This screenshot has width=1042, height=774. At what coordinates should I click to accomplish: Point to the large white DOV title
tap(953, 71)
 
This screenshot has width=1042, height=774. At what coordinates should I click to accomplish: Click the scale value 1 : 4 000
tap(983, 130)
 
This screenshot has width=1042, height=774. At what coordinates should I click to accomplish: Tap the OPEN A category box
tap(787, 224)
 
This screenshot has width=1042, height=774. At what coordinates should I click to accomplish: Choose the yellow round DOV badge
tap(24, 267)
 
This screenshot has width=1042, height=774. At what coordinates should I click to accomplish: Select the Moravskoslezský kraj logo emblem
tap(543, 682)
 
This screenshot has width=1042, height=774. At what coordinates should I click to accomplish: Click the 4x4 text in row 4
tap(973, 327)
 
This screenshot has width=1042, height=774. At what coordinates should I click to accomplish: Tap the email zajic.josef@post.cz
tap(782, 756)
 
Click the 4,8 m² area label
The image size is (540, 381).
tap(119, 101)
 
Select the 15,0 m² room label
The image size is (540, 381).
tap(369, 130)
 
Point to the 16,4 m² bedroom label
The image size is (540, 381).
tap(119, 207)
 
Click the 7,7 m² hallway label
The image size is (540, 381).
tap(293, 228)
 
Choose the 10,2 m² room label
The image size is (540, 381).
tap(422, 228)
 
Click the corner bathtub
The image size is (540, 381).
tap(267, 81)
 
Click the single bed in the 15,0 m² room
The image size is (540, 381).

════════

DIRECTIVE: Render each line of the records above as a Markdown table with two columns, Row and Line, numbering the rows in order and omitting blank lines.

OUTPUT BELOW:
| Row | Line |
|---|---|
| 1 | This screenshot has width=1042, height=774. At what coordinates should I click to accomplish: Point to the large white DOV title |
| 2 | tap(953, 71) |
| 3 | This screenshot has width=1042, height=774. At what coordinates should I click to accomplish: Click the scale value 1 : 4 000 |
| 4 | tap(983, 130) |
| 5 | This screenshot has width=1042, height=774. At what coordinates should I click to accomplish: Tap the OPEN A category box |
| 6 | tap(787, 224) |
| 7 | This screenshot has width=1042, height=774. At what coordinates should I click to accomplish: Choose the yellow round DOV badge |
| 8 | tap(24, 267) |
| 9 | This screenshot has width=1042, height=774. At what coordinates should I click to accomplish: Select the Moravskoslezský kraj logo emblem |
| 10 | tap(543, 682) |
| 11 | This screenshot has width=1042, height=774. At what coordinates should I click to accomplish: Click the 4x4 text in row 4 |
| 12 | tap(973, 327) |
| 13 | This screenshot has width=1042, height=774. At what coordinates should I click to accomplish: Tap the email zajic.josef@post.cz |
| 14 | tap(782, 756) |
| 15 | Click the 4,8 m² area label |
| 16 | The image size is (540, 381). |
| 17 | tap(119, 101) |
| 18 | Select the 15,0 m² room label |
| 19 | The image size is (540, 381). |
| 20 | tap(369, 130) |
| 21 | Point to the 16,4 m² bedroom label |
| 22 | The image size is (540, 381). |
| 23 | tap(119, 207) |
| 24 | Click the 7,7 m² hallway label |
| 25 | The image size is (540, 381). |
| 26 | tap(293, 228) |
| 27 | Choose the 10,2 m² room label |
| 28 | The image size is (540, 381). |
| 29 | tap(422, 228) |
| 30 | Click the corner bathtub |
| 31 | The image size is (540, 381). |
| 32 | tap(267, 81) |
| 33 | Click the single bed in the 15,0 m² room |
| 34 | The image size is (540, 381). |